In this study, we investigated the influence of scaffold geometry (i.e. architecture, pore size and porosity) and external loading on the mechanical stimulation within scaffolds using a computational approach. The study of geometric variation was conducted for both fluid perfusion and mechanical compression loading, which were modelled by CFD and FSI methods, respectively. It was found that the pore size had a greater influence on mechanical stimulation within the scaffold than the architecture and porosity.
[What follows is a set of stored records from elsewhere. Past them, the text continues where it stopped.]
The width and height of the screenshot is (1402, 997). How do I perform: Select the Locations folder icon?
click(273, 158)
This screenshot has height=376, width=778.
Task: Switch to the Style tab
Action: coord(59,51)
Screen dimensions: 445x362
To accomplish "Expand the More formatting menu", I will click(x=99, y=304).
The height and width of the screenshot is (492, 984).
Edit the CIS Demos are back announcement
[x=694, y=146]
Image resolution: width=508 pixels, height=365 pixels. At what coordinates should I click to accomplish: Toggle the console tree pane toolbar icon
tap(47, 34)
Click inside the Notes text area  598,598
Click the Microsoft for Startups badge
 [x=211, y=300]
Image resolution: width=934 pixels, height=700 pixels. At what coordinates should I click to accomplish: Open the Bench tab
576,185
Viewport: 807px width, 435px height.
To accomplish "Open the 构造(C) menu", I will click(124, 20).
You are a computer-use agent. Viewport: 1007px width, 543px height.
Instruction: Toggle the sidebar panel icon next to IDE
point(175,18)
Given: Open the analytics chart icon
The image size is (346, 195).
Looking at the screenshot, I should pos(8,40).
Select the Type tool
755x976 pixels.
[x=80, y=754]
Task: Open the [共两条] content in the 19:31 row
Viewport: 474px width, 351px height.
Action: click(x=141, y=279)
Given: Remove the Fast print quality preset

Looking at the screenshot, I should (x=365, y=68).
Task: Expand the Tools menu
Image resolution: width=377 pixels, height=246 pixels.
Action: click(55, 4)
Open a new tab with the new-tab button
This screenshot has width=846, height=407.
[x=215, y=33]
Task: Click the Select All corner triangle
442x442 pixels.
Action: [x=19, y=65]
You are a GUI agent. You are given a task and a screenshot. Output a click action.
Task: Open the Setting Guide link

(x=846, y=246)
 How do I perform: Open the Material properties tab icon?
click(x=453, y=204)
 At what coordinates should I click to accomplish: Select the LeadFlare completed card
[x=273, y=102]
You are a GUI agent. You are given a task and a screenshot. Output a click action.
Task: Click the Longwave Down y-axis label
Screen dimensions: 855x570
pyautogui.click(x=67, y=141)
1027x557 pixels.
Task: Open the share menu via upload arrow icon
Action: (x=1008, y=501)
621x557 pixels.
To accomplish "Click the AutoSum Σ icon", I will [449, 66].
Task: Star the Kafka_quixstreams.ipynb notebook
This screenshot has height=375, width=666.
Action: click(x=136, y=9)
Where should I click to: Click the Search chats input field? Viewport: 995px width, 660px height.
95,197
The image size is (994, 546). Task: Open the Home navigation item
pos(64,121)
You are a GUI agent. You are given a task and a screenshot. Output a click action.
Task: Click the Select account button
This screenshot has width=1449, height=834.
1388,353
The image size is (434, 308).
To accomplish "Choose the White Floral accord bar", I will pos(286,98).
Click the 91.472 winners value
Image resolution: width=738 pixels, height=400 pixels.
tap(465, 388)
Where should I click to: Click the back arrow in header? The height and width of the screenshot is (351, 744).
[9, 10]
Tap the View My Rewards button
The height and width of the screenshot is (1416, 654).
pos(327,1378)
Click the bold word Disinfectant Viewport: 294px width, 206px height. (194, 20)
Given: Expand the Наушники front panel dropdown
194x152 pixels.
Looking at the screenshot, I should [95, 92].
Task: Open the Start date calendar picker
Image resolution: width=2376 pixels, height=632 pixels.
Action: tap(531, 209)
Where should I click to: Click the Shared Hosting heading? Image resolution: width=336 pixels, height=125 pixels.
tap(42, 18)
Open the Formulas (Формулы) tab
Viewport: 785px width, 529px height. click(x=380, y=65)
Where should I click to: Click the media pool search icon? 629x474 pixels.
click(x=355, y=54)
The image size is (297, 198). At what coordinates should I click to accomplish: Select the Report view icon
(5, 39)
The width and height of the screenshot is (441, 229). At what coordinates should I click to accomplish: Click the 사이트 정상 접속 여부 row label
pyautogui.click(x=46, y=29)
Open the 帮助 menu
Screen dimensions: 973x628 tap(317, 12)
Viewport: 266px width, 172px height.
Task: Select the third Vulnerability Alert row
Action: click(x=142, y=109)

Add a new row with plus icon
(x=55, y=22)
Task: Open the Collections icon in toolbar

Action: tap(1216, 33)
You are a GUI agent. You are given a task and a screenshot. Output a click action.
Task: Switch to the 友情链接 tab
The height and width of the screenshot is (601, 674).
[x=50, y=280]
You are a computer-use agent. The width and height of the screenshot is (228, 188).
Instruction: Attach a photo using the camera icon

A combination of fluid perfusion and mechanical compression with different profiles was also investigated using an FSI approach. Interestingly, the mechanical stimulation was amplified within the scaffold under combined loading, which indicated a better suitability for cell stimulation within a bone TE scaffold. Importantly, the results of this parametric study not only shed light on the mechanism of mechanical stimulation (in terms of WSS) within tissue-engineered (TE) scaffolds, but also derived an expression that can be applied by researchers in the design and optimisation of 3D TE scaffolds and experimental loading regimes so that a desired level of mechanical stimulation (WSS) is generated within the scaffold.